Qu’est-ce que le film amène que la bande dessinée n’introduisait pas ?

Alberto : Déjà il y a dans le film beaucoup de flashbacks et davantage de personnages, même si la trame principale est identique. Le film comporte des intrigues parallèles qui n’existaient pas dans la bande dessinée, ou d’autres qui ont été davantage développées, comme par exemple toute ces “affaires” à propos des ordures et des gaspillages de la société, ou encore l’amplification de l’histoire de Birdboy et sa relation avec l’oiseau psycho. Bien qu’il y ait deux personnages centraux très identifiés – Dinki et Birdboy qui entreprennent chacun à leur manière un voyage dans le monde qui les entoure -, il s’agit en réalité d’une œuvre chorale, puisque les vrais protagonistes sont l’île et ses habitants. De fait, le film a un système narratif qui lui est propre puisqu’il dure 72 minutes et qu’il y a plus de 40 scènes avec de nombreux sauts dans la narration, beaucoup de micros récits… C’est un puzzle que le spectateur doit suivre, l’histoire passant d’un personnage à l’autre assez rapidement. Nous avons utilisé cela pour imprimer une dynamique et pour donner sa personnalité à une narration qui n’a rien de classique. Les flashbacks et les personnages convergent vers une fin commune.
Pedro : Dans la bande dessinée, Birdboy est un personnage relativement passif, tandis que dans le film il devient l’acteur principal de la revitalisation de l’île. Cette initiative tient au fait qu’Alberto s’inquiétait à l’idée d’enfermer l’histoire dans le sentiment d’une perte absolue. Nous avons cherché à offrir une lecture d’espoir sans modifier les faits dramatiques et avons vu que nous pouvions explorer cela grâce à Birdboy et à l’importance de cet héritage culturel et écologique. Ses actions isolées permettaient d’aborder l’avenir d’autres personnages et de l’île elle-même.

Pourquoi avoir mixé un design très enfantin et doux avec un conte aussi sombre ?
Alberto : J’aime que les personnages soient mignons et attachants avec une représentation assez classique, parce que cela les rend plus universels et iconiques, le spectateur est en empathie avec eux. L’utilisation d’animaux anthropomorphes fonctionne ainsi depuis les débuts de l’humanité. Si on parle de quelque chose de plus contemporain, il y a les frères Grimm, les illustrations de Gustave Doré ou Disney.
Pedro : C’est le contraste entre l’apparence innocente des personnages et la brutalité des situations qu’ils vivent qui renforce l’empathie envers eux. Nous nous identifions toujours aux plus faibles, comme nous l’avons vu, la photographie d’un enfant noyé sur une plage aura plus d’impact que les données chiffrées et froides que nous pouvons lire sur le nombre d’immigrants qui périssent chaque semaine en Méditerranée.

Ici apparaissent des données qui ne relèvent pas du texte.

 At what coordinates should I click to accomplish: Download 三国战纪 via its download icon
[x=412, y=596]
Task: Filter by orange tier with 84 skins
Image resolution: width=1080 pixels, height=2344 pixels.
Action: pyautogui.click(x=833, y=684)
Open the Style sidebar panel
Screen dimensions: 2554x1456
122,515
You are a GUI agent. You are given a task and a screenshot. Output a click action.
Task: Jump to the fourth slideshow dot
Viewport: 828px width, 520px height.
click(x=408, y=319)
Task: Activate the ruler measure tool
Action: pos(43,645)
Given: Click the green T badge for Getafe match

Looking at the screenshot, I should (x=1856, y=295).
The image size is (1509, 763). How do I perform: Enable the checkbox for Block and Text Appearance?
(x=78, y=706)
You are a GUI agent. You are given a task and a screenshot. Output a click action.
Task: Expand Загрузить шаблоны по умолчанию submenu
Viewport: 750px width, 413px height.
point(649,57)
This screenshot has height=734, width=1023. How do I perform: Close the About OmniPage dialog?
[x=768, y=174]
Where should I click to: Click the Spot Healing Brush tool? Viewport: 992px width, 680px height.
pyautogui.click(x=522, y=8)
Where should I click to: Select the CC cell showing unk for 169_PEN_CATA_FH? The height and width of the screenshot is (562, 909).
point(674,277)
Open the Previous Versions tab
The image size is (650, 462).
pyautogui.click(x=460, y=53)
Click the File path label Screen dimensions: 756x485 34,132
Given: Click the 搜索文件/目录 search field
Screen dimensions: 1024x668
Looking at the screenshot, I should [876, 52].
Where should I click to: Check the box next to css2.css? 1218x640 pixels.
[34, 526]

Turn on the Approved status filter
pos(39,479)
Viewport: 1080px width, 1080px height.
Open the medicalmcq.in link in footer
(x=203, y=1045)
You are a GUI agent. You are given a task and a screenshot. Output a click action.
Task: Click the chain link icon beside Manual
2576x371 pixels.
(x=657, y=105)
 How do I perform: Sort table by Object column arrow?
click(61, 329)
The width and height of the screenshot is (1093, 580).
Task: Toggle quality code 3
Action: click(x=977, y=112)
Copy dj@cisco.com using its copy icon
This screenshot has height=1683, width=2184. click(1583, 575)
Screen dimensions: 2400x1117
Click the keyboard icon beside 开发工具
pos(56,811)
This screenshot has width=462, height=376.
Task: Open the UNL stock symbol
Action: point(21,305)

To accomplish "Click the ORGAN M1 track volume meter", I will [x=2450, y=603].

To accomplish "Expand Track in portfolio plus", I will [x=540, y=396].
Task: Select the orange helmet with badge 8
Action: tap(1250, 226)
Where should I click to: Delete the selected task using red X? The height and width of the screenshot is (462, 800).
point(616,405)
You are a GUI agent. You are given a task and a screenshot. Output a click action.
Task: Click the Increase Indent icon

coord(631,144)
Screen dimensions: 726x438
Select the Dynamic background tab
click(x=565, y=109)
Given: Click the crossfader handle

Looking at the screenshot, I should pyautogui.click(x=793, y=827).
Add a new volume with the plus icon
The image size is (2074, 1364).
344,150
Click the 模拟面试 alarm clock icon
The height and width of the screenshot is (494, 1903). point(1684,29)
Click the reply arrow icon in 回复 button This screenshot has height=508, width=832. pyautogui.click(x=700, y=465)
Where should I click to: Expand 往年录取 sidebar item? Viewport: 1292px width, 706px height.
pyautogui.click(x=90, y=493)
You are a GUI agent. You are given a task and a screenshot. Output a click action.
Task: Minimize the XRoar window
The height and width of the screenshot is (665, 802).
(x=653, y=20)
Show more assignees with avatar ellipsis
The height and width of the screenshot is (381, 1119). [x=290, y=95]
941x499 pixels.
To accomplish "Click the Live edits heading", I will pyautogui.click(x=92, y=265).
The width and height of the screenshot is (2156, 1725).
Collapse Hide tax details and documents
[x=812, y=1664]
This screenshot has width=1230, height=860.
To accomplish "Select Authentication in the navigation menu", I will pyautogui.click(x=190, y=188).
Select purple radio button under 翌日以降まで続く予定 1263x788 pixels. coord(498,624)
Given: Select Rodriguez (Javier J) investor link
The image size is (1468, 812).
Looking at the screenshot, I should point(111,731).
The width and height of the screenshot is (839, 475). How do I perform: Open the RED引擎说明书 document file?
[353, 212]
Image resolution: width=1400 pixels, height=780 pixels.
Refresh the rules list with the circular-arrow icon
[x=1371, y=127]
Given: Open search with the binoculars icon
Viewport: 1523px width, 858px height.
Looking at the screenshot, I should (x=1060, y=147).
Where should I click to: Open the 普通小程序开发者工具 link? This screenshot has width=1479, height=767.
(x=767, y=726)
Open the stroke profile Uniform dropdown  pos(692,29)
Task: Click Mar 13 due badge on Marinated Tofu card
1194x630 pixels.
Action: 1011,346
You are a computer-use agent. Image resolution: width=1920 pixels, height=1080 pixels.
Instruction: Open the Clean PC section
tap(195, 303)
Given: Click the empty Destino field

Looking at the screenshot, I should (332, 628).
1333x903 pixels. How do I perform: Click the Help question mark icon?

Le contexte de la catastrophe écologique donne au film une tonalité très sombre, est-ce pour vous représentatif de la situation actuelle de nos sociétés ?

Pedro : Peut-être que chaque jour nous comprenons mieux, nous sommes davantage conscients que ce monde parfait dans lequel nous croyons vivre est sous la coupe d’un développement industriel disproportionné. Ce monstre dévore tout ce qu’il prétendait nous garantir, à commencer par notre bonheur.
Alberto : Personne d’autre que soi n’est plus à même de se sauver ; nous ne pouvons pas laisser notre bonheur dans les mains des autres. Mais bon, je ne sais pas, vous savez cette histoire est juste imaginaire.